President Trump officially lost the 2020 election, but has still refused to concede. Recently, he just refuses to acknowledge his defeat, so it’s looking like this is the first time there will not be a peaceful transfer of power, which is a violation of the U.S. Constitution. However, we’re all unsure if Trump will be able to find a legal path to claim the 2020 presidency, potentially using the 12th amendment.
It doesn’t seem like Trump will be able to use the 12th amendment, since Joe Biden has won by a high enough margin. There may be some other ways Trump can attempt to steal the election; however, without a tie, as the 12th amendment mandates, it doesn’t seem like the election was close enough for Trump to take the presidency without it being a coup.
The 12th amendment is only in play if there’s a tie.
The 12th amendment to the Constitution, in its simplest terms, mandates that if there is a tie in electoral college votes that the election then is decided by the House of Representatives. While that might sound good for Democrats at first, it actually would not work out that way. Each state delegation in the House would get one vote, and the Republicans actually control more states than the Democrats, even though the Democrats represent more people.
However, this amendment can only be used if there is a tie in the electoral college votes. The electoral college is a system of electors deemed responsible representatives of the people that meet to cast their votes for the president based on the population. However, because of party-drawn county lines and growing populations, these electoral votes tend to not be fully representative of population. For example, a vote in Wyoming is worth 3.18 times as much as a vote in California.

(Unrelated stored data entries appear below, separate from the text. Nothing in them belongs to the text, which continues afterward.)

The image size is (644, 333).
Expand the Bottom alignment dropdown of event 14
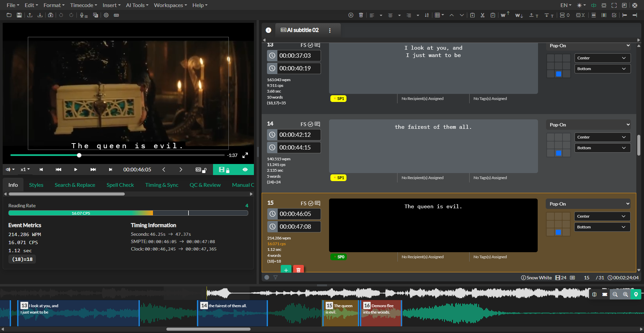pos(602,148)
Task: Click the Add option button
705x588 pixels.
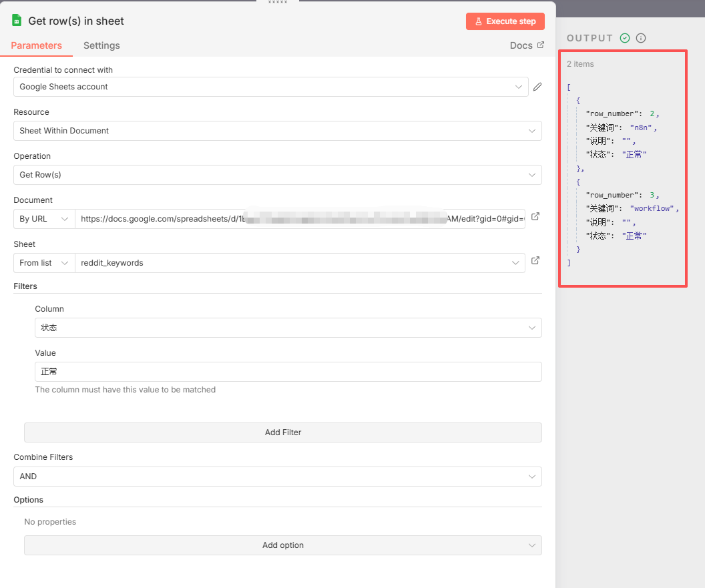Action: coord(282,545)
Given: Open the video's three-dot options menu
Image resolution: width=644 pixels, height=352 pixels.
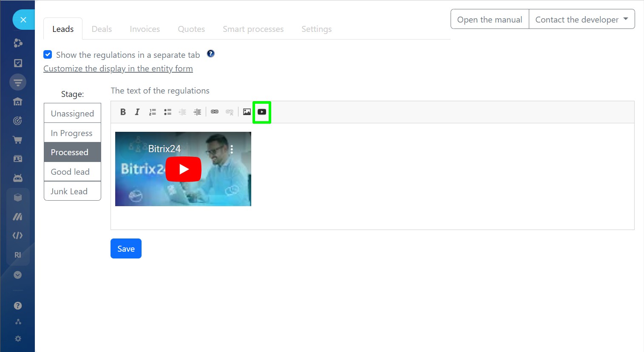Looking at the screenshot, I should coord(232,149).
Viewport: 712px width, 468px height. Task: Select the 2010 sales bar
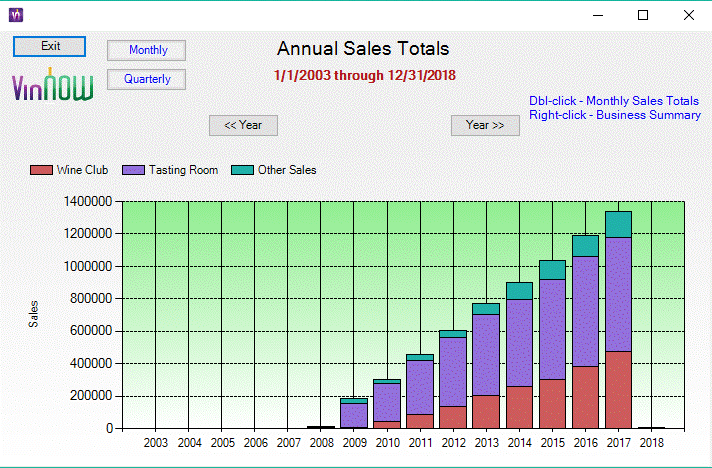(387, 402)
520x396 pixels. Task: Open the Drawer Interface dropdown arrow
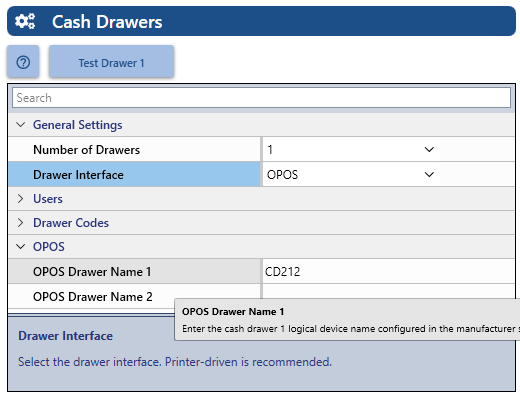pos(429,174)
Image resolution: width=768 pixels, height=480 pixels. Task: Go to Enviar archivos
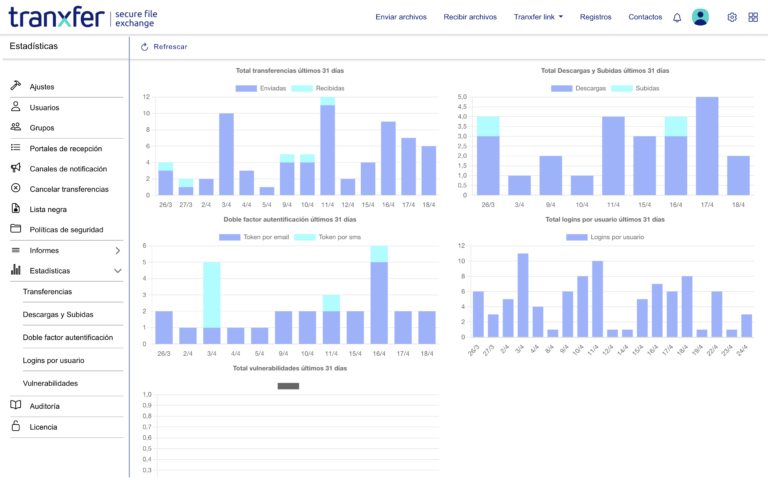401,17
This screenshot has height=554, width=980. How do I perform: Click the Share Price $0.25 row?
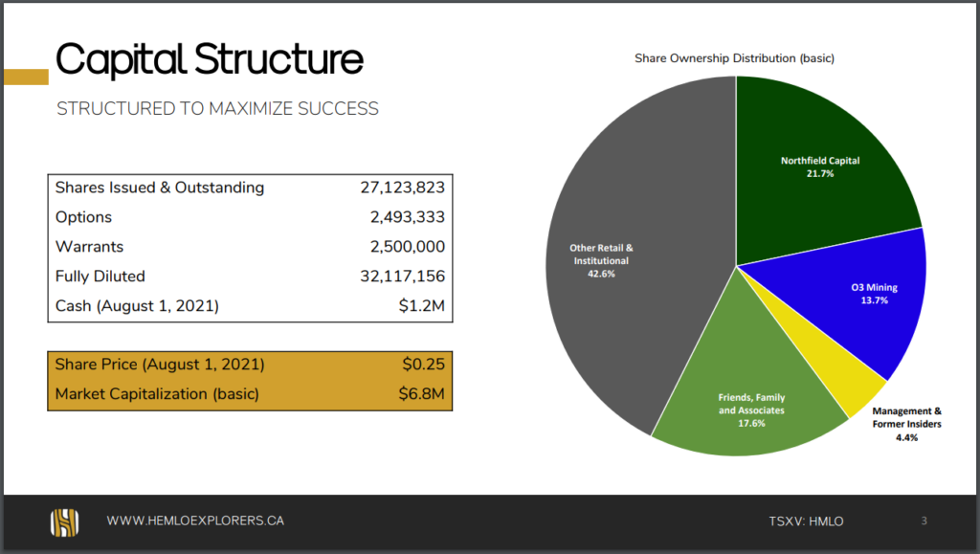250,365
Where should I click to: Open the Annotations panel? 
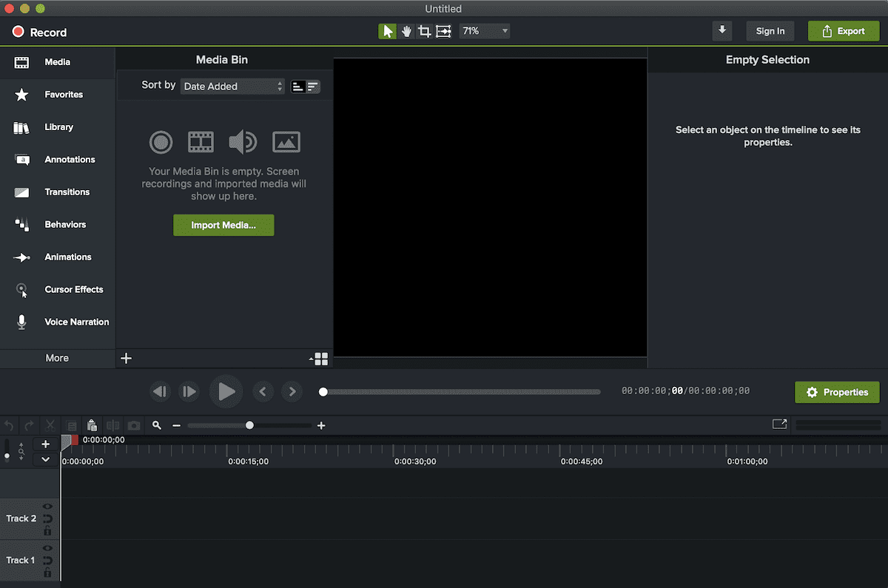(x=70, y=159)
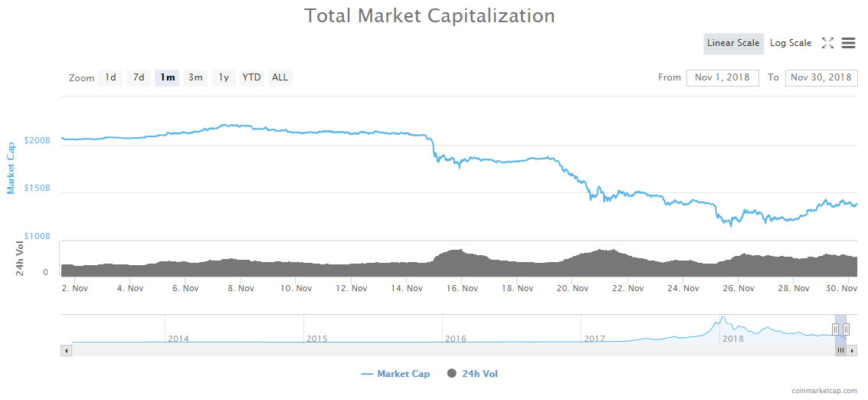
Task: Switch the chart to Log Scale
Action: pos(791,43)
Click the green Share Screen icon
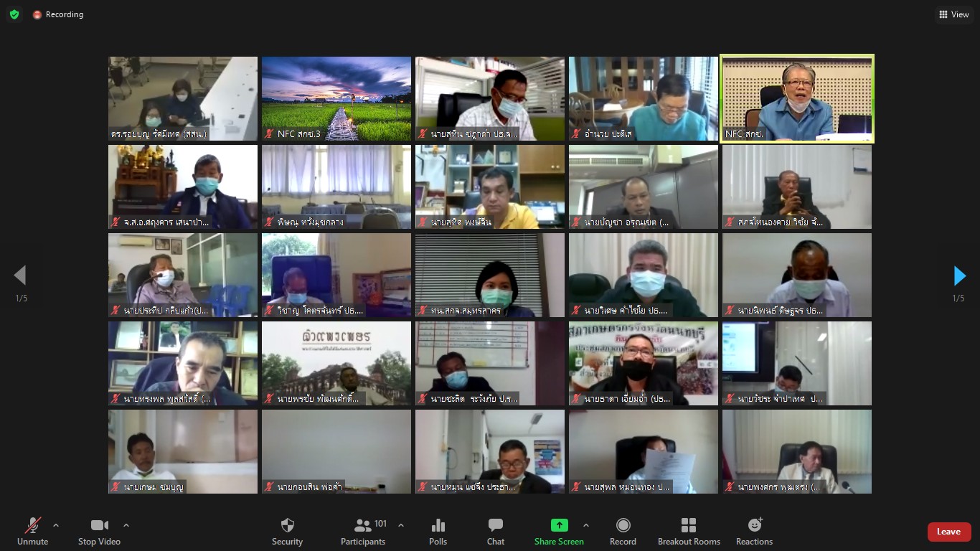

In the 2020 election, none of that matters because Biden won both the popular vote and electoral college. There are 538 electoral college votes, which means either candidate needs just 270 to win. After all the states’ results are officially in as of Nov. 13, Biden has won 306 electoral college votes, meaning Trump won just 232. This is a wide enough margin that there’s not much dispute on who the clear winner is.
Trump can’t use the 12th amendment to steal the election.
Because of the wide margin in electoral college votes (and even wider margin of 6 million popular votes), there’s no path for Trump to use the 12th amendment to steal the election. The 12th amendment would only work if there was a tie, and in this case, there is not. In 2000 in the George W. Bush versus Al Gore election, the results hinged on which way Florida voted, and Bush was ahead by only a slim margin, so it made sense to contest this vote.
However, even this year, Bush was one of the first Republican politicians to come forward and congratulate Biden on his win, even going so far as to say, “The American people can have confidence that this election was fundamentally fair, its integrity will be upheld, and its outcome is clear.”
Trump continues to claim there was “voter fraud,” but a group of officials from multiple election committees overseeing the election have confirmed, “The Nov. 3 election was the most secure in American history. Right now, across the country, election officials are reviewing and double checking the entire election process prior to finalizing the result.”
Trump may try to use other methods to claim the presidency, but it seems they are all fruitless.
In an Instagram post by the organization Vote Save America, a non-profit voting rights advocacy group, they outline how Trump may try to use various methods to steal the election, but it seems that none carry any weight. Basically, most electors are required by law to vote with their state, and the state legislators do not have a direct role in seating electors.
According to the Constitution, “The terms of the President and Vice President shall end at noon on the 20th day of January ... and the terms of their successors shall then begin.” So if Trump refuses to leave, he will be escorted out of the White House as a trespasser after that time. The Supreme Court is also unable to rule on elections unless there is a tie and damning evidence of meddling in the results, which even Trump’s lawyers have admitted there is none.
So, do we need to be concerned? Well, it’s always concerning when the current president usurps the laws of the Constitution, but we’re not surprised. Trump has not been quiet about his flouting of the law between his tax evasion and attempts to suppress votes.
Why would this instance be any different for Trump? Well, the biggest difference is that there’s a new president coming on board, and whether Trump leaves by choice or by force, there is no way he can legally remain in the White House after Jan. 20.